■ Task to complete
Please return every line in the following data that includes the string "height".

Source data
════════

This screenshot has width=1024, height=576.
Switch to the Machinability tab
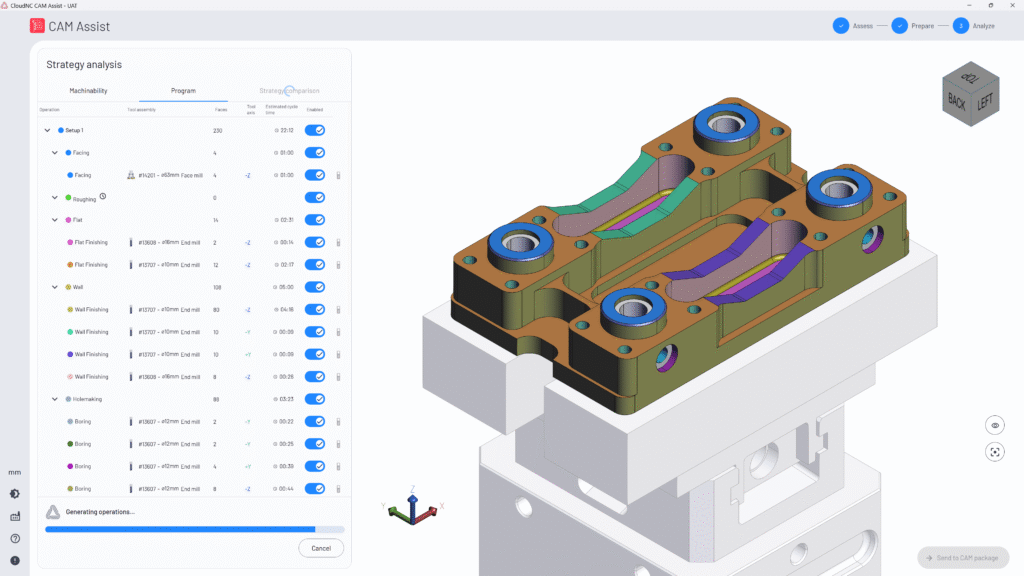88,91
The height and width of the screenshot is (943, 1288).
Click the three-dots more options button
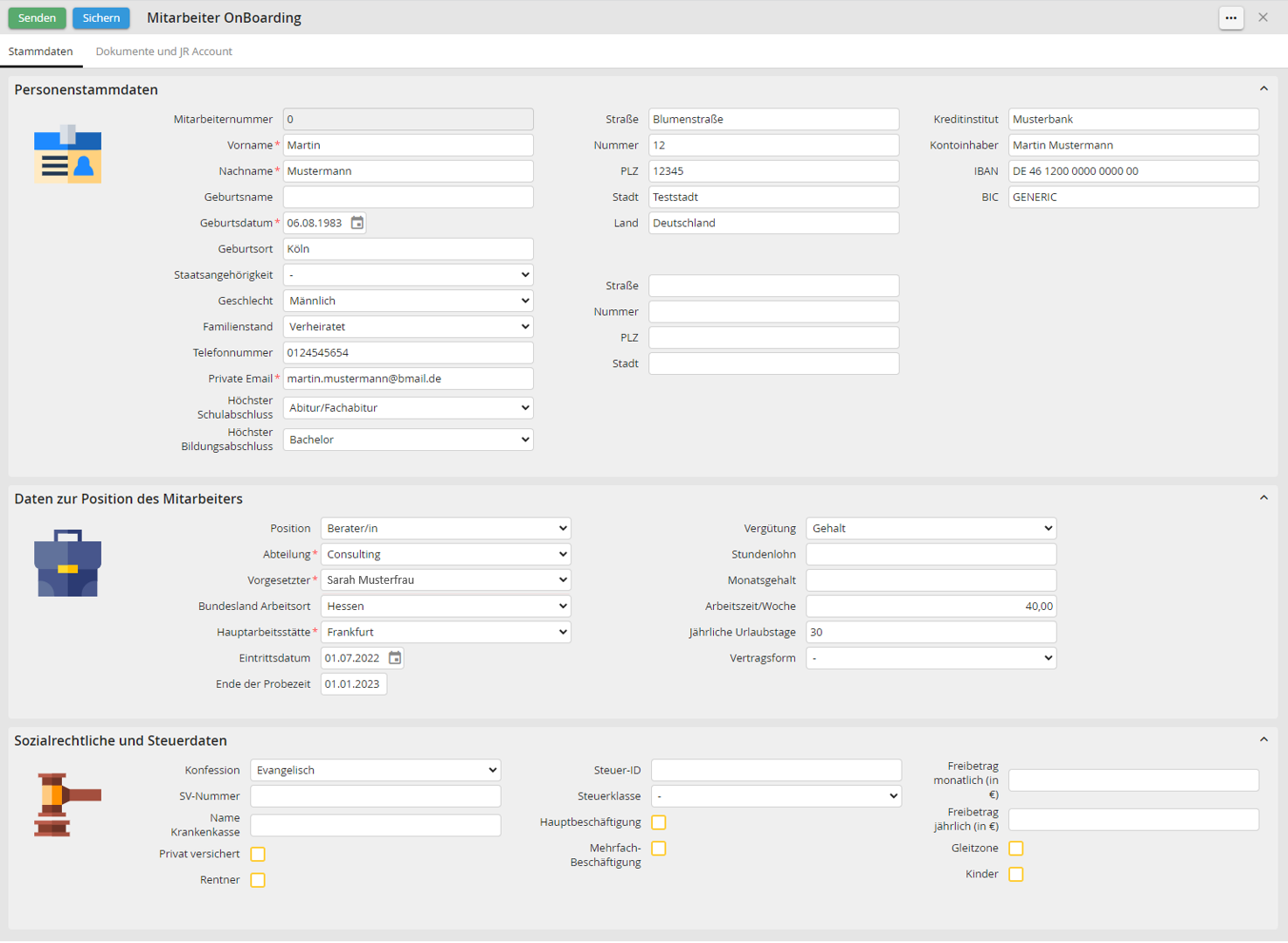tap(1230, 17)
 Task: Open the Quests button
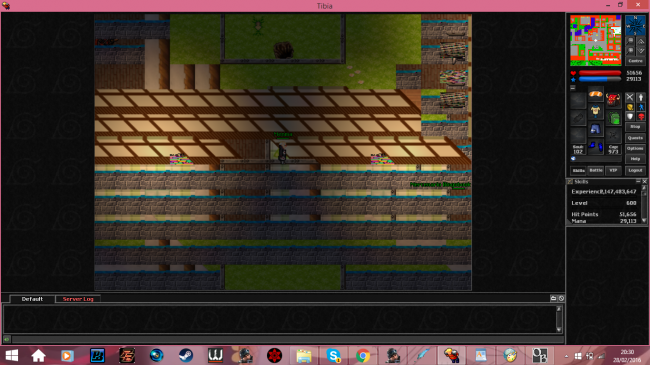[x=635, y=138]
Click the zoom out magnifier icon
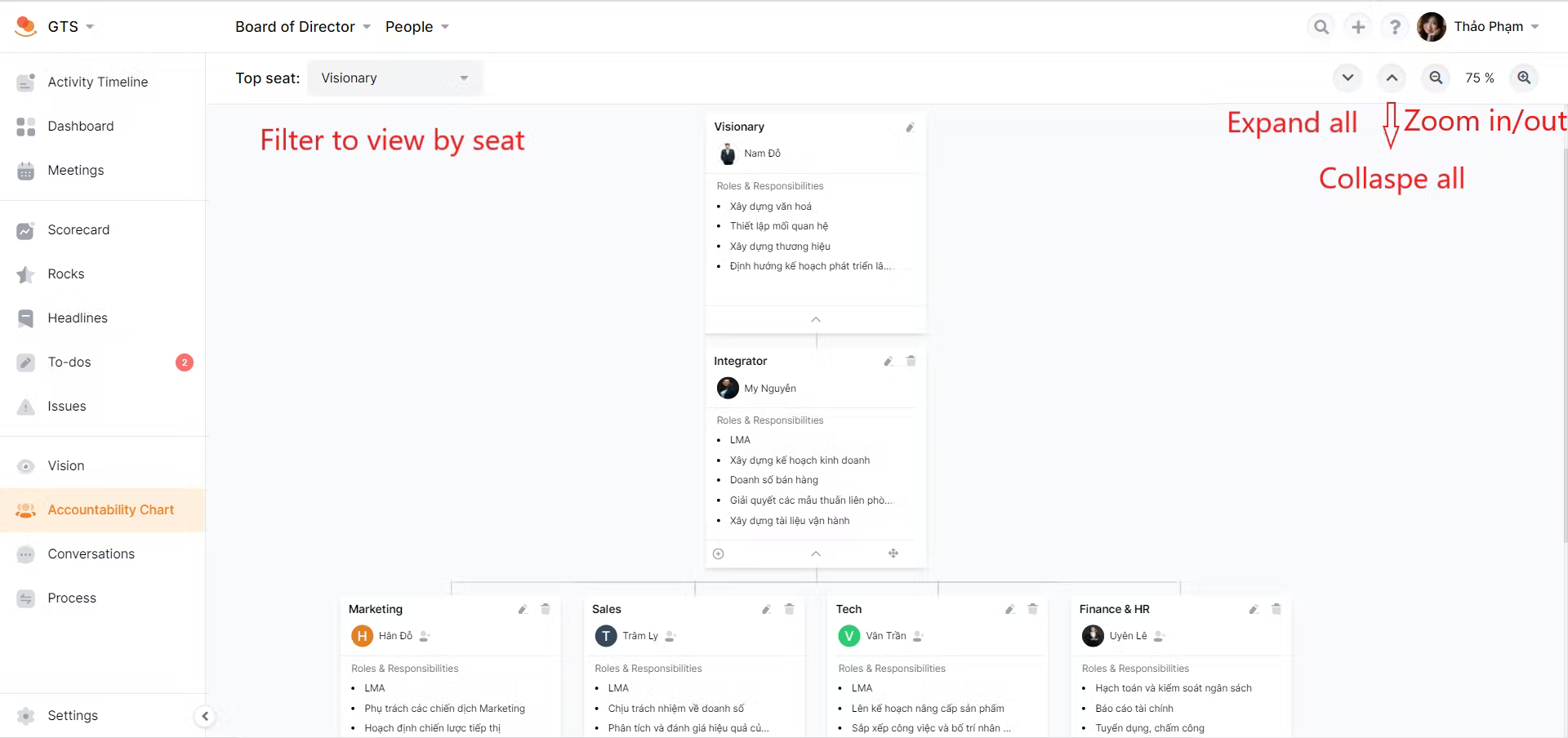The image size is (1568, 738). click(1435, 78)
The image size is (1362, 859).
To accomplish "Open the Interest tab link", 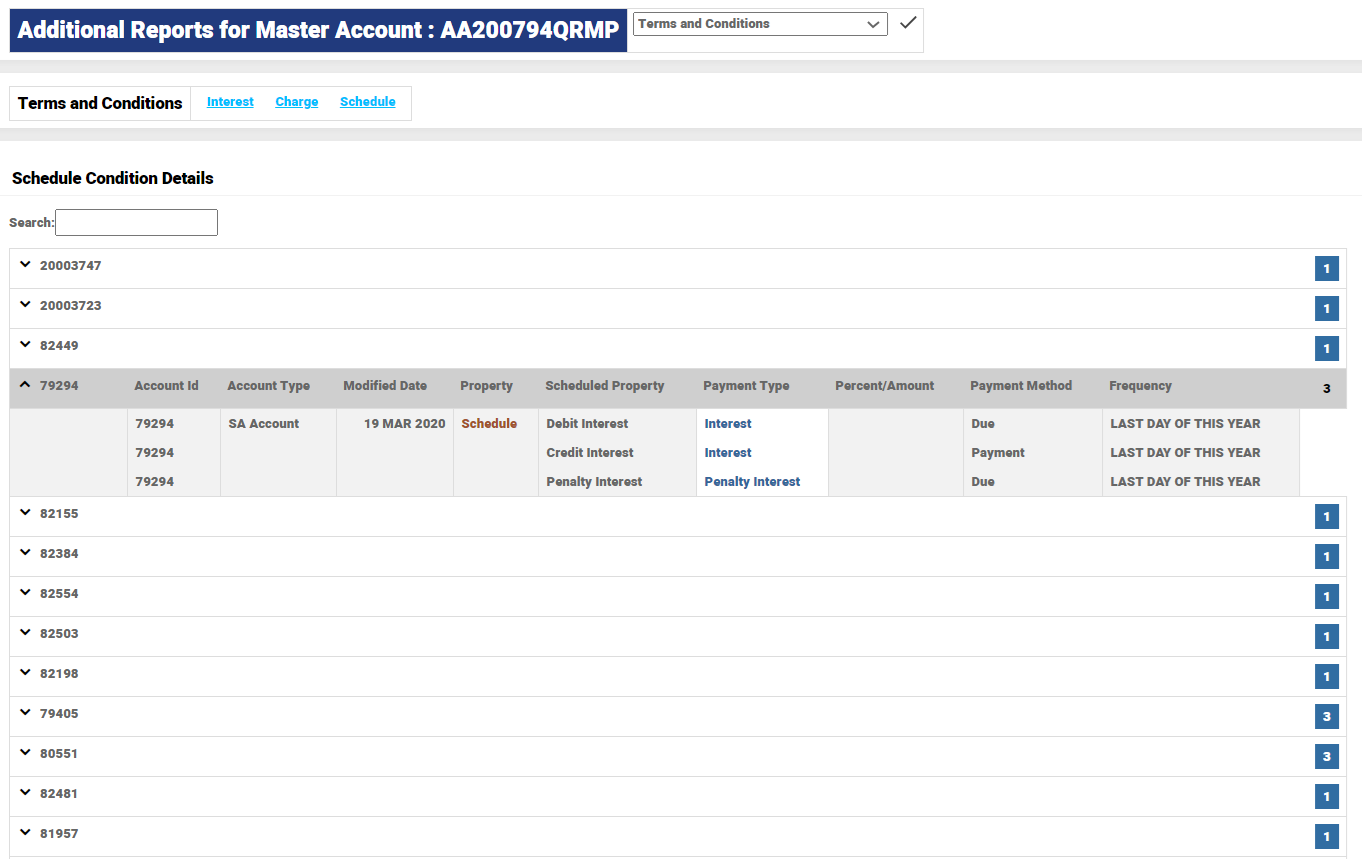I will pos(230,102).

════════

■ Answer below
This screenshot has width=1024, height=576.
The height and width of the screenshot is (943, 1288).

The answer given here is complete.